* MATERIAL SHOWN

* * * * * * *

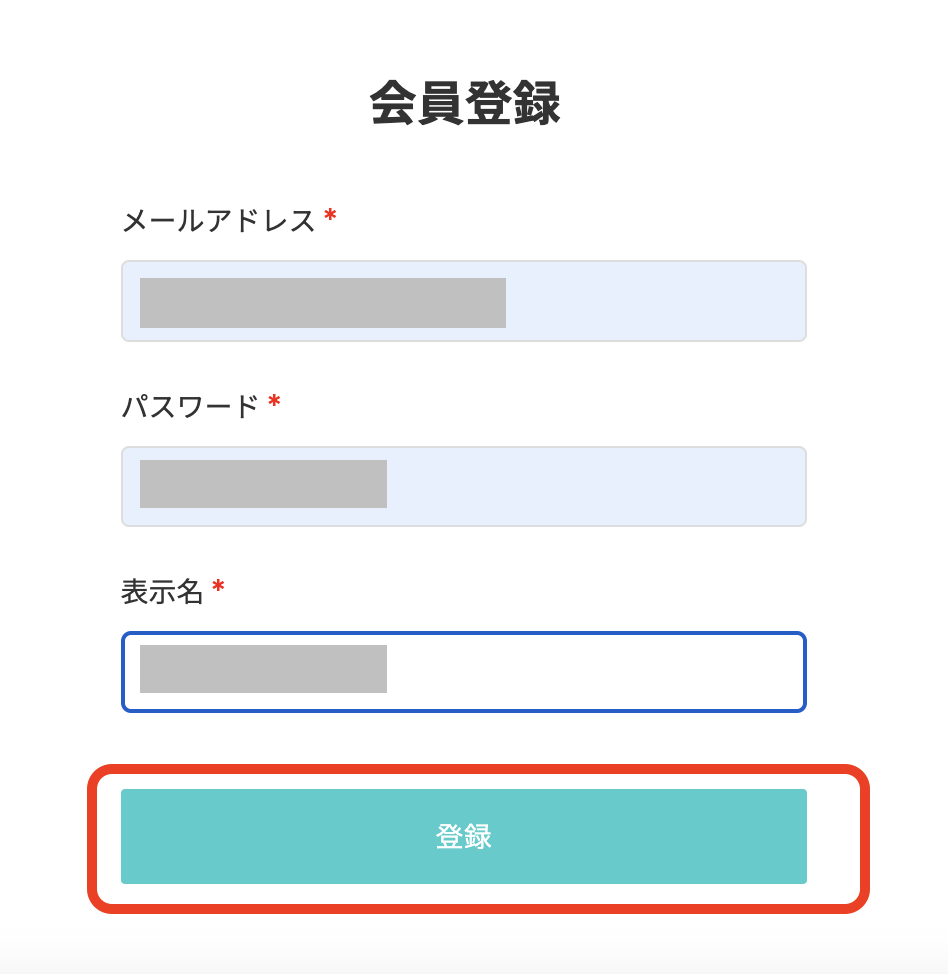Click the メールアドレス label text
Viewport: 948px width, 974px height.
coord(218,220)
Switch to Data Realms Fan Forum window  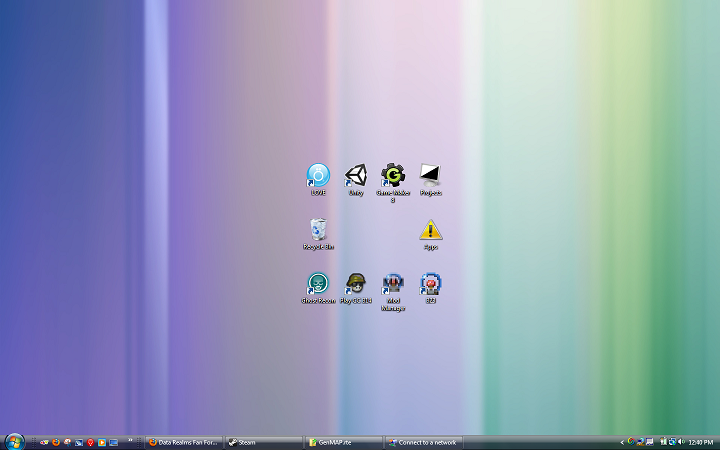click(183, 442)

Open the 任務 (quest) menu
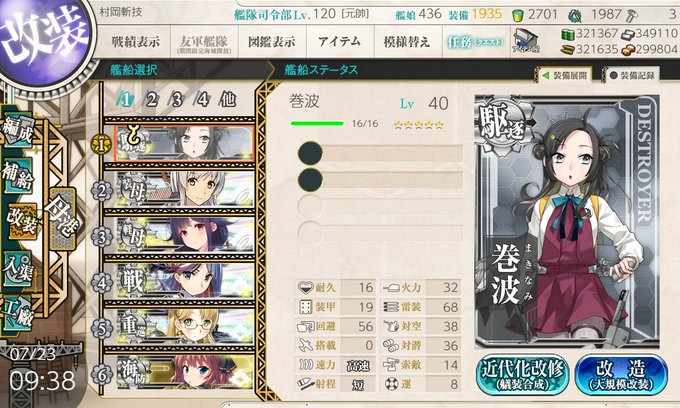[476, 42]
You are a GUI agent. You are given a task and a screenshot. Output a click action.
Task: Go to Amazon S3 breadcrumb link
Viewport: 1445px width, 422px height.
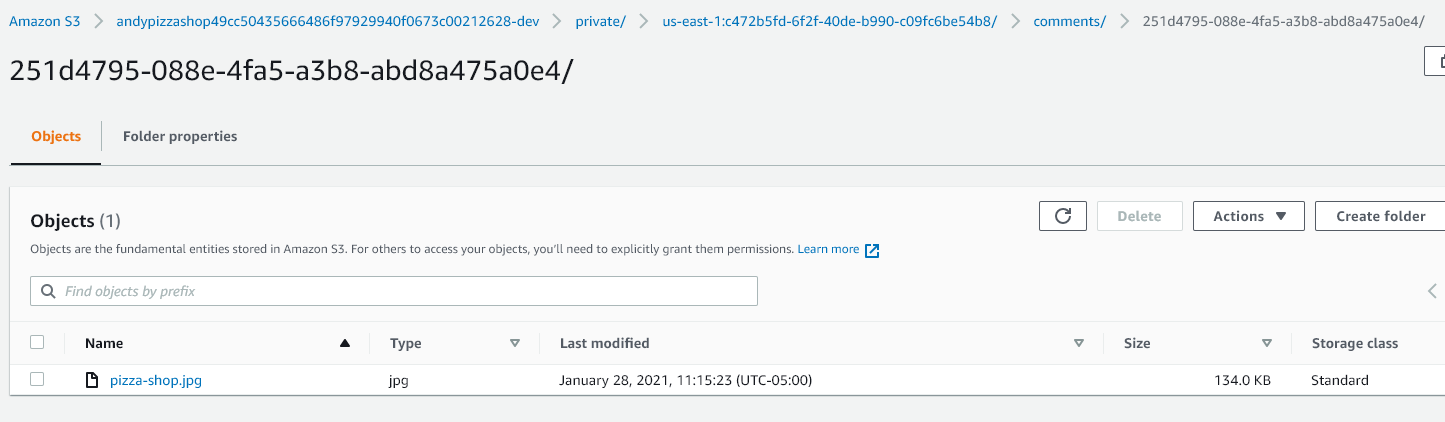coord(44,21)
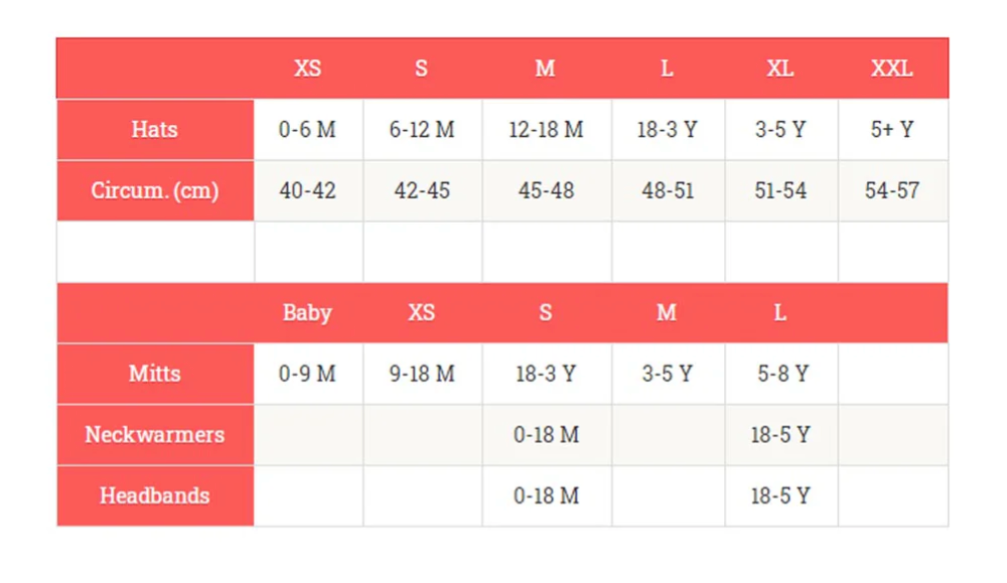Click the Hats row label
This screenshot has height=583, width=1007.
click(x=155, y=129)
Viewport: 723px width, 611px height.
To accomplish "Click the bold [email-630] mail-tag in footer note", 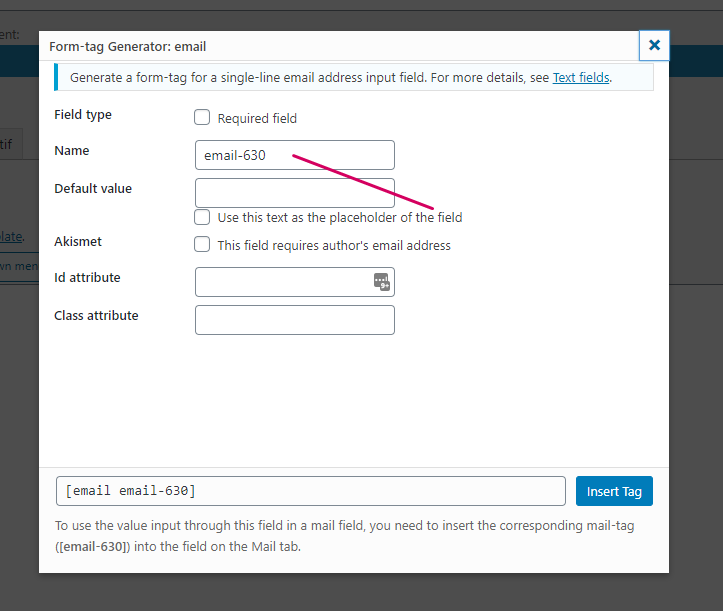I will click(92, 547).
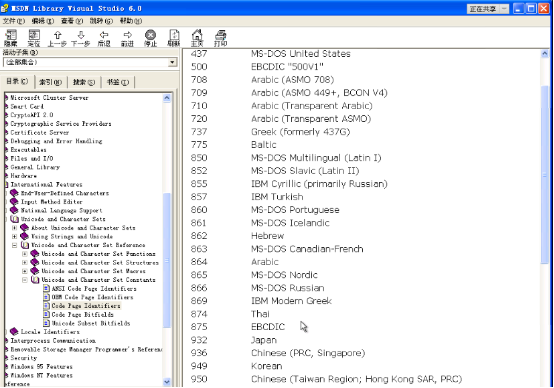The image size is (554, 388).
Task: Refresh the page using Refresh icon
Action: click(174, 38)
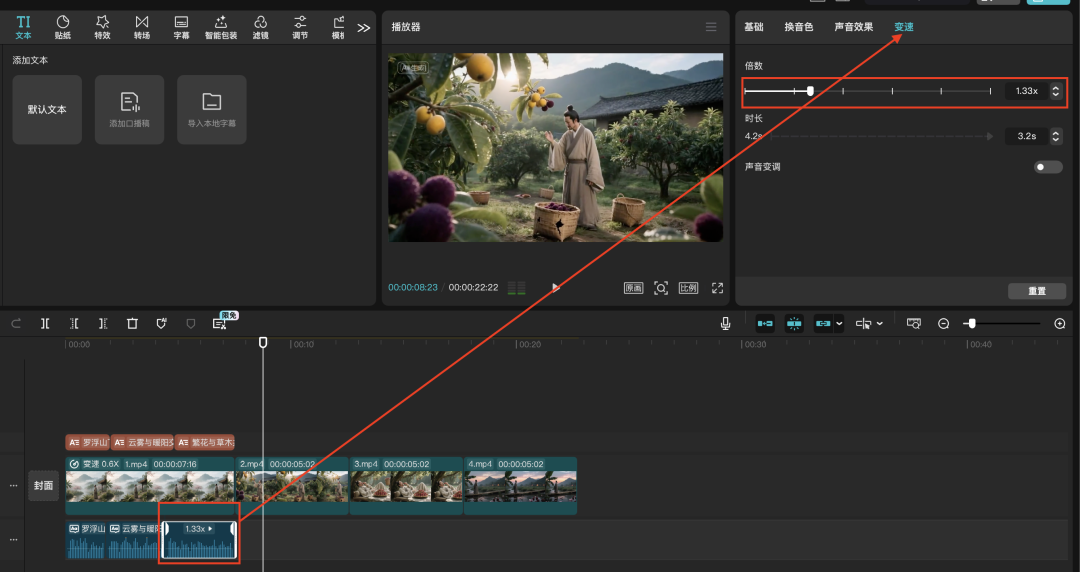Click the timeline zoom-in plus icon

pos(1060,323)
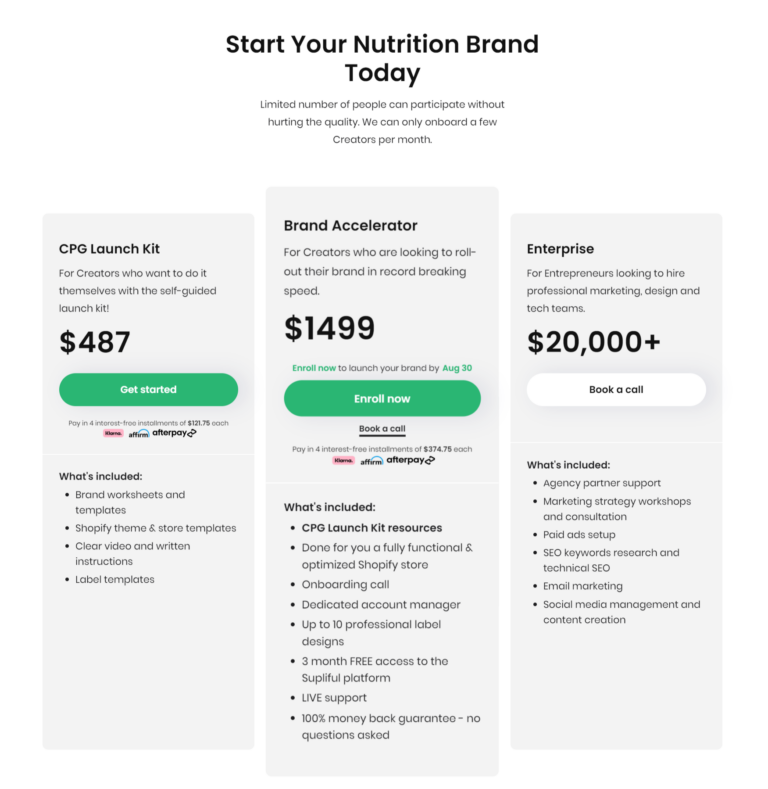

* * * * * * *

* WHAT TO WORK ON
What belongs in the answer is each line above from the line with "You are a GUI" to the line with "Viewport: 723px width, 611px height.", inclusive, reproduced exactly and free of pictures.

* RESPONSE
You are a GUI agent. You are given a task and a screenshot. Output a click action.
Task: Go to Amazon S3 breadcrumb link
Viewport: 1445px width, 422px height.
coord(44,21)
Click the Hats row label
This screenshot has height=583, width=1007.
click(x=155, y=129)
Viewport: 723px width, 611px height.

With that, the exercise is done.